Dévoilée en 2019, cette édition numérotée est limitée à 50 exemplaires. Pequignet a présenté en 2020 une version limitée en or rouge et une version acier de série au cadran bleu.
Étant originaire du Haut-Doubs, j’attendais la bonne opportunité pour revendiquer mon appartenance à la plus belle région du monde autrement qu’en ramenant des meules de Comté à mes voisins de palier (si, si, ça se compte en meules !). Attiré dès le départ par la qualité des différentes gammes arborant un Calibre Royal, j'espérais un modèle dont le cadran sortirait des sentiers battus malgré la qualité de ceux de la collection permanente. Entre mes LIP de designers de la grande époque, ma Longines et mes toolwatches à la couronne couronnée, j’étais parfaitement heureux.
C’était sans compter sur le Cheval de Troie Pequignet.
J’ai découvert la Royale Saphir en septembre 2020, un an après tout le monde. Coup de foudre malgré un tarif que je n’avais jamais envisagé jusqu’alors.
Mon chauvinisme est-il capable de justifier avec un minimum de raison l’acquisition d’une telle pièce ? Après tout, si c’est pour le calibre, je peux trouver des alternatives meilleur marché, que ce soit en neuf ou en seconde main.
Oui mais... quand-même.
La Royale Saphir coche toutes les cases, en particulier celle de mettre très en avant la complication magique de la grande date à deux guichet et trois disques, à saut instantané en 2/100e de secondes. Vraiment elle me plaît.
Oui mais… c’était une édition limitée.
Je passe donc quelques coups de fil, et on me dit qu’il en resterait une qu’il est possible de faire venir. NB: Ayant quitté les forums depuis plusieurs années, je ne connaissais malheureusement pas Stef et son implication vis à vis de la marque.
C’est alors que j’en découvre une chez un horloger parisien, auquel je m’empresse de rendre visite. Effectivement, elle est là, en vitrine, attendant patiemment le fou qui viendrait la mettre à son poignet malgré son manque de lisibilité notoire -comme lu ici et là dans les forums, souvent par des forumeurs ne l’ayant jamais vue en vrai. Bref.
Je la passe donc au poignet, et c’est parti. C’est mon tout premier achat horloger d’une montre neuve en boutique. On échange, j’hésite évidemment, mon interlocuteur a le bon goût de posséder une Rue Royale et d’avoir fait ses études d’horlogerie à Morteau.

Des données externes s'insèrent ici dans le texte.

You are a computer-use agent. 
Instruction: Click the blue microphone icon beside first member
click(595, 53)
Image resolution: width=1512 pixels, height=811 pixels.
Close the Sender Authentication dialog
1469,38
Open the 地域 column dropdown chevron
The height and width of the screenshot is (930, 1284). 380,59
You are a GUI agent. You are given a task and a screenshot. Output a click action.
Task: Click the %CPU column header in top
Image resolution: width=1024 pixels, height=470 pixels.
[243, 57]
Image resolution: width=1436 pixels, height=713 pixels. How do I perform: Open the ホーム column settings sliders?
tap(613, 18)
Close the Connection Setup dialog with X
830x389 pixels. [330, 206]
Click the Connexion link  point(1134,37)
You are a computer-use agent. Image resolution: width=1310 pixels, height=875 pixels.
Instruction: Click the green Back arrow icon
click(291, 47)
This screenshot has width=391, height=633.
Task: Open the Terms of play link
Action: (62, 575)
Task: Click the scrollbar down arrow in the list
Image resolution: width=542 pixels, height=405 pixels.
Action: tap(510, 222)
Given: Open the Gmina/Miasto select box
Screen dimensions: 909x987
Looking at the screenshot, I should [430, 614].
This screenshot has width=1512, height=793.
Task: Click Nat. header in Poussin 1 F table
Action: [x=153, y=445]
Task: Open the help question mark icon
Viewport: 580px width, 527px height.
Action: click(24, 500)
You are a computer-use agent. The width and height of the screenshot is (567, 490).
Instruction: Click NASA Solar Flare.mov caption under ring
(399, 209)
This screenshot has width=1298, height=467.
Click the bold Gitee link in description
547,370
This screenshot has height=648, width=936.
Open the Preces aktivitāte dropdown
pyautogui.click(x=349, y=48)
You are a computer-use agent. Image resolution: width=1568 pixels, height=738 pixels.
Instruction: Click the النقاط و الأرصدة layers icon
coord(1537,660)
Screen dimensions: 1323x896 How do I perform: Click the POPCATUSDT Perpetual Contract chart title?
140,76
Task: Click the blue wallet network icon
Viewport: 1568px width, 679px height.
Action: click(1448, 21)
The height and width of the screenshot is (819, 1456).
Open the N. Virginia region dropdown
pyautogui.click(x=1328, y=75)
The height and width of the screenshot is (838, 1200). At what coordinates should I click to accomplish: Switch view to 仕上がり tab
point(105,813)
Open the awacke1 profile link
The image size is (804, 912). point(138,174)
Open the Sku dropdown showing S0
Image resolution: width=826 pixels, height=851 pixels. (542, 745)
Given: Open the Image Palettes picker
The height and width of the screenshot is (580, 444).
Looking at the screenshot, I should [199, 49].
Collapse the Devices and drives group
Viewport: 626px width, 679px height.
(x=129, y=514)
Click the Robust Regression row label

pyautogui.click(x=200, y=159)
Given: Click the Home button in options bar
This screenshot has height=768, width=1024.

En cette période troublée, est-il vraiement judicieux de laisser la raison de côté ? Ou au contraire, est-ce la meilleure période pour cela ?
Mes idées se téléscopent, je me bagarre avec ma banque et je pars 15mn plus tard avec un sac dans la main, un peu abasourdi.
Ayant eu le temps de recouvrer mes esprits, c’est donc avec beaucoup d’enthousiasme que je partage ces quelques photos avec vous aujourd’hui.
Le packaging est celui des Pequignet Manufacture. Généreux et qualitatif, à côté du garde-temps on trouve un stylet et un étui de voyage.
Le stylet signé PEQUIGNET MANUFACTURE est là pour le réglage des modèles avec phase de lune.
L’étui de transport, le chiffon microfibre, le manuel et la carte de garantie font également partie du voyage.
Passons à cette pièce exceptionnelle à mes yeux.
La carrure d’abord: c’est celle de la Rue Royale, entièrement polie avec ses arêtes douces. 42mm de diamètre et un très bel équilibre, qui s’adapte aussi bien à des cadrans classiques qu’à ce modèle hors du commun. Le saphir anfireflet bombé lui donne une dynamique magnifique, ses cornes prennent tous les reflets du monde. On trouve à 8 heures le correcteur de phase de lune.
La couronne siglée est très agréable à l'utilisation.
Le bracelet en Alligator grandes écailles noir mat siglé Pequignet, fabriqué en France, est de très belle facture.
Il se termine par une boucle déployante siglée également, présentant l'excellente idée d'être utilisable en Ardillon simple si on le souhaite.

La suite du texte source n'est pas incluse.